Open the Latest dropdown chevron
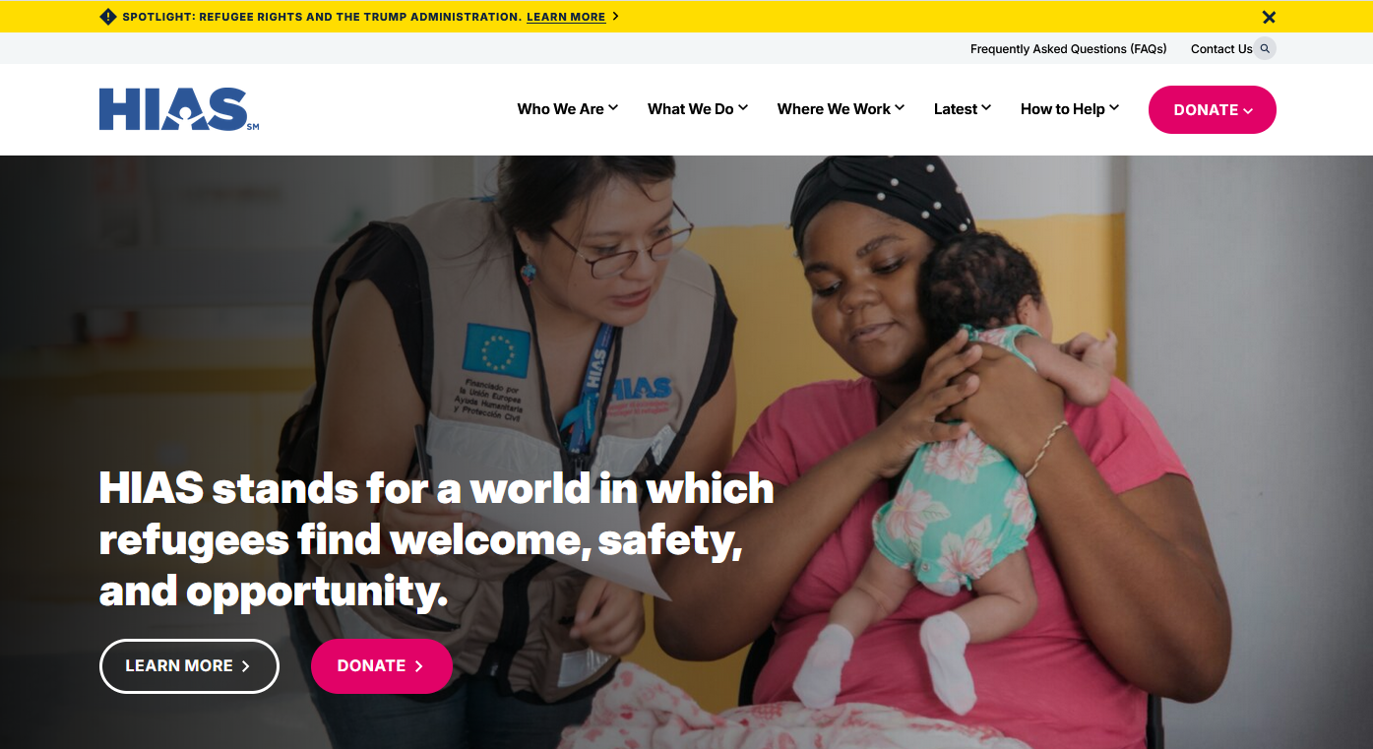Image resolution: width=1373 pixels, height=749 pixels. click(986, 108)

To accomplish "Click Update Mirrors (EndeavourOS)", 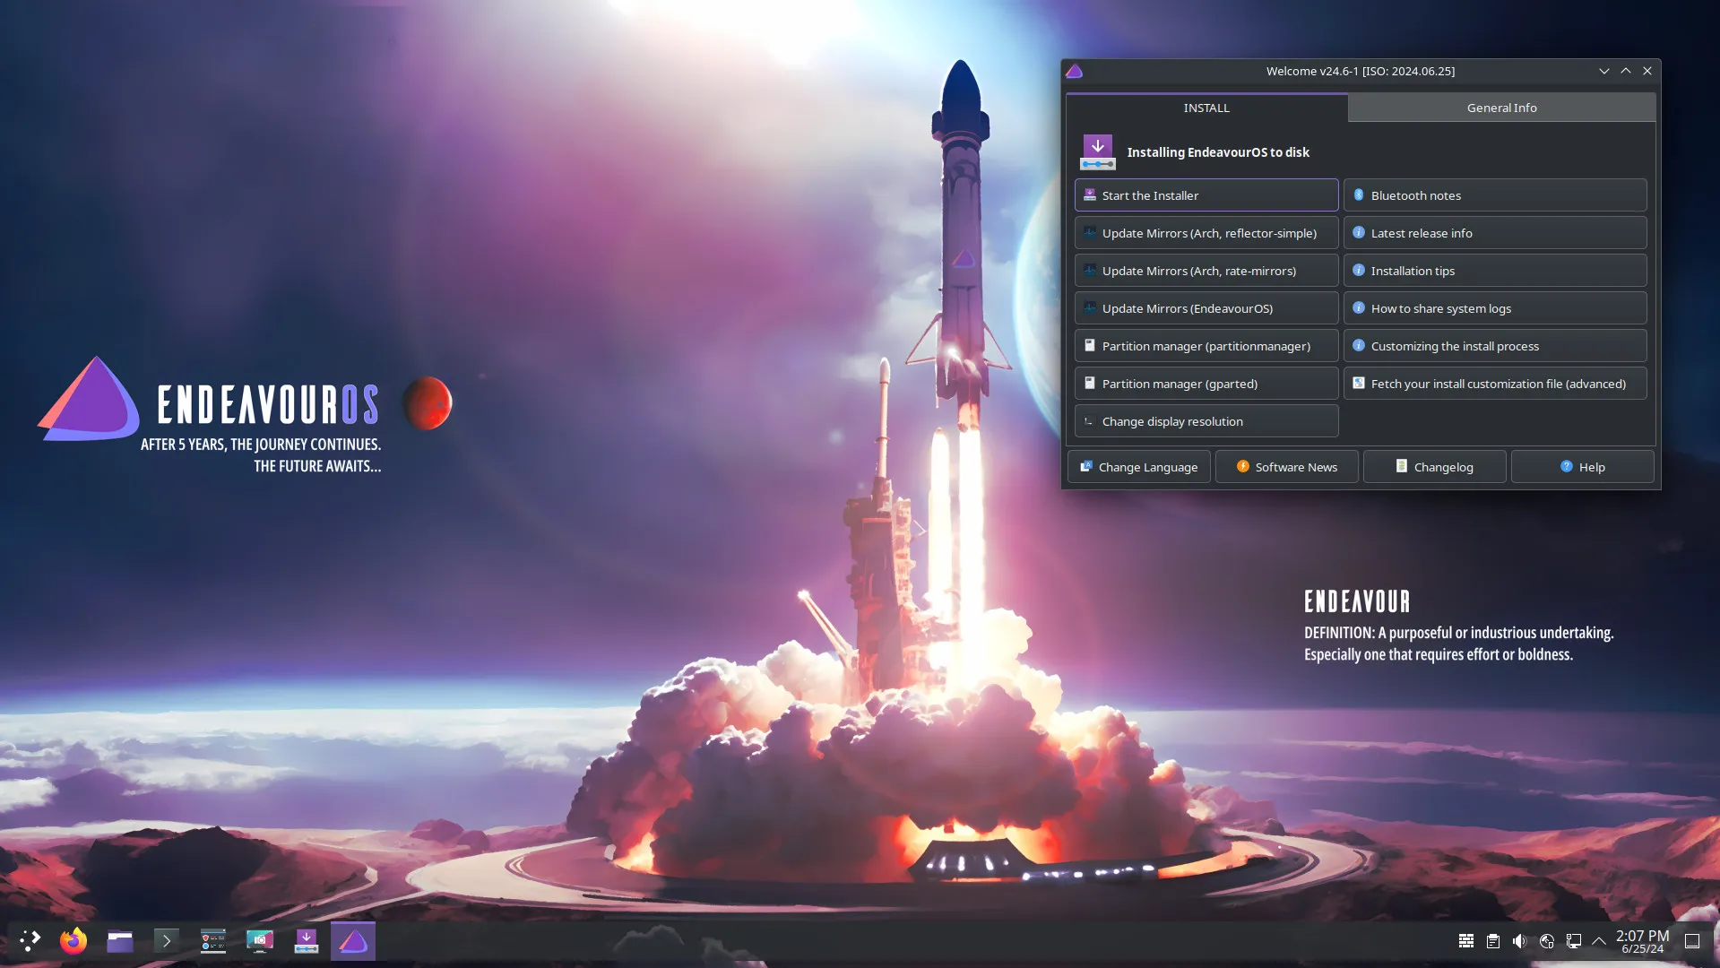I will (x=1206, y=308).
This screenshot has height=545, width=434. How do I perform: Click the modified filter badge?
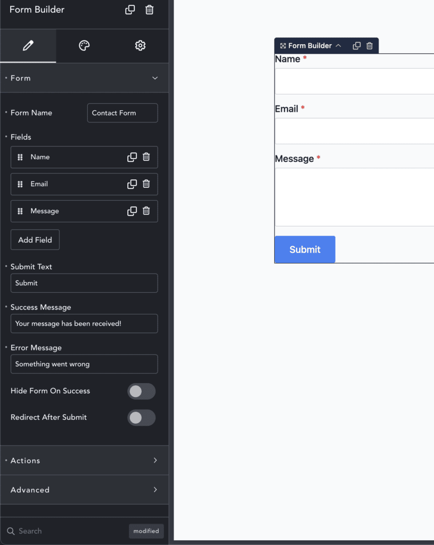tap(146, 531)
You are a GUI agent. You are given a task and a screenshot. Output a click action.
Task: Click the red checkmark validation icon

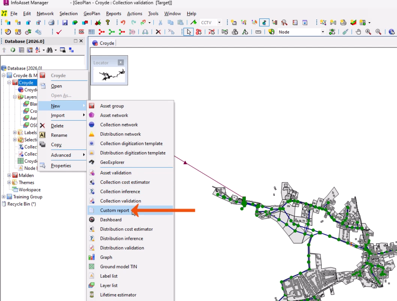(59, 32)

━━━━━━━━━━━━━━━━━━━━

Quote the lines above word for word, starting with the line that contains "You are a GUI" and continuing through the final line, leaving out the pictures.

You are a GUI agent. You are given a task and a screenshot. Output a click action.
Task: Click the red checkmark validation icon

(59, 32)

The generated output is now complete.